A Trojan Horse: Why the Yahoo! CEO Debacle is Important


In early May, 2012, the public learned that the CEO hired to lead
Yahoo! and its $18 billion enterprise was  using a resume that 
apparently misrepresented his education credentials.   

The incident launched the predictable finger pointing, e.g. an
 accusation that somebody else may have changed the resume; 
that the resume misstatement was not material; that the untruth 
was mitigated by the candidate's prior business experience....   
The fact is that the Yahoo! Board and the responsible search 
firm seem to have fallen asleep at the switch. 

There's no question that the underlying problem here is integrity.
However, scan the landscape of any industry or profession and 
this issue periodically surfaces.  The best run businesses require 
a third party background check on every executive hired,
including the details of their employment, credit history, driving 
and criminal records, address tracking - and oh yes, their 
education credentials.  There are occasional discrepancies that 
are resolved by a further review of the information, or by 
discontinuing the candidacy of an otherwise impressive 
prospect.

Should this potential lack of integrity be a concern when
looking for an executive who otherwise brings a
professional track record, and impressive references?
Absolutely!  It may be the lack of a credential, but it's
also a matter of integrity.  Like a Trojan horse, once inside 
a business an executive's susceptibility to compromise one 
small truth can morph into a habit of compromising more 
and larger truths.  It's a disease that can (and has) 
jeopardized businesses - Enron, Tyco, MF Global, 
JP Morgan, and others come quickly to mind.  It impacts 
investors, employees, and other stakeholders.  As for 
reputable customers and suppliers, they won't sustain a 
relationship with a company they can't trust, or with 
whom an association may taint their own brand.

Yahoo!, its Board members (some who have now left), and
shareholders (whose investments were jeopardized) have 
been burned or tarnished.  Time will finally establish the 
degree to which this single incident will further affect 
reputations, and the enterprise.

Shaded resumes that are deployed to gain entry into a
business are not an executive phenomenon, or even a large 
company anomaly.  Take one smaller New England company 
that recently filled an operations role with a candidate 
recommended to them.  He was a good, reliable worker. 
When some reports of inappropriate behavior toward his 
female co-workers began to surface, the management 
wondered if they should look into his background, which 
they hadn't during the recruiting process.  They did, and 
discovered that they had engaged a convicted sex offender.

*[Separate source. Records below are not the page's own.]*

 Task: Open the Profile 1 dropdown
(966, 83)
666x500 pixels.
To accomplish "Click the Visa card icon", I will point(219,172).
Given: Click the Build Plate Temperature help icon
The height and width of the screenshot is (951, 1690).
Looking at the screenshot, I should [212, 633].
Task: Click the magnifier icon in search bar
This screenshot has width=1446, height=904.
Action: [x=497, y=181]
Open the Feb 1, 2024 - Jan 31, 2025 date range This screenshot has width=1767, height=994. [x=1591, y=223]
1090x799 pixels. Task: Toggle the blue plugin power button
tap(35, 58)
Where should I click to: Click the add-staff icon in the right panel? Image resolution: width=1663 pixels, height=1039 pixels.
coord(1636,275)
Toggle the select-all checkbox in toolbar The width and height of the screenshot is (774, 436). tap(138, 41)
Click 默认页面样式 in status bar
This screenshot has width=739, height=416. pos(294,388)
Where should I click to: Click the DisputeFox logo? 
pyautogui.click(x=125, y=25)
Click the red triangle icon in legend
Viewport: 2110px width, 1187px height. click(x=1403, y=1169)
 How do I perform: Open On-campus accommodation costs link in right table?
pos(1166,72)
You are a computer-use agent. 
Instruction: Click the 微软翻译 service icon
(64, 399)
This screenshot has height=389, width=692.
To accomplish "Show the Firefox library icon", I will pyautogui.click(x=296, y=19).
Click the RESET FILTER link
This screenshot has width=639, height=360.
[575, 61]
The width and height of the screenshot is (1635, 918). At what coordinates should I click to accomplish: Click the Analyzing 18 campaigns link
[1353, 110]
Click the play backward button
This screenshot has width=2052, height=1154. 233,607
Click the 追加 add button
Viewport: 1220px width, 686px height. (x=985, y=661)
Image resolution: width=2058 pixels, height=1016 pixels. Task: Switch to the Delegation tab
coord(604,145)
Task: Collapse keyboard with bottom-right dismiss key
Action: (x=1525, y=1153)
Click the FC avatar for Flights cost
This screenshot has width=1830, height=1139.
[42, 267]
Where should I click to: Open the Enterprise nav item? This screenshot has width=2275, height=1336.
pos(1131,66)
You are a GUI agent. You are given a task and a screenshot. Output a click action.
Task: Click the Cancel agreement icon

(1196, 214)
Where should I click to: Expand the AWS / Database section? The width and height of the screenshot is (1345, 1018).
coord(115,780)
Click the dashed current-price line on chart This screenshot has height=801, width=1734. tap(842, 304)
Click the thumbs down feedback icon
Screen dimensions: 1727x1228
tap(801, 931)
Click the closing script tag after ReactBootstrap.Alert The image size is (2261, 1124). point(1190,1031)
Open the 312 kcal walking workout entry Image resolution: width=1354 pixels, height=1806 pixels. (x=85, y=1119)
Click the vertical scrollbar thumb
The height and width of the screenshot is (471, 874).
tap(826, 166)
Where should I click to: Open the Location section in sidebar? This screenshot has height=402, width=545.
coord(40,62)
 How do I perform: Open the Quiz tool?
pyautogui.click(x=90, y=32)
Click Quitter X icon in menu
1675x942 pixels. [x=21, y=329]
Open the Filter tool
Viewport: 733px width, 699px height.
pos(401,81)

Why do people misrepresent their backgrounds?  How do
they avoid being detected?  How is it that their hiring is 
recommended by credible people?  Why do some 
otherwise smart leaders continue to gloss over the entire 
history of a candidate when investing in a new executive, 
or employee?     

Whether a search firm is engaged to recruit an executive, or
the company's staff is assigned to fill a junior level position, 
the completion of a disciplined third party background check 
is essential. 

Somewhere, this Trojan horse is positioned outside or already
within the walls of yet another company.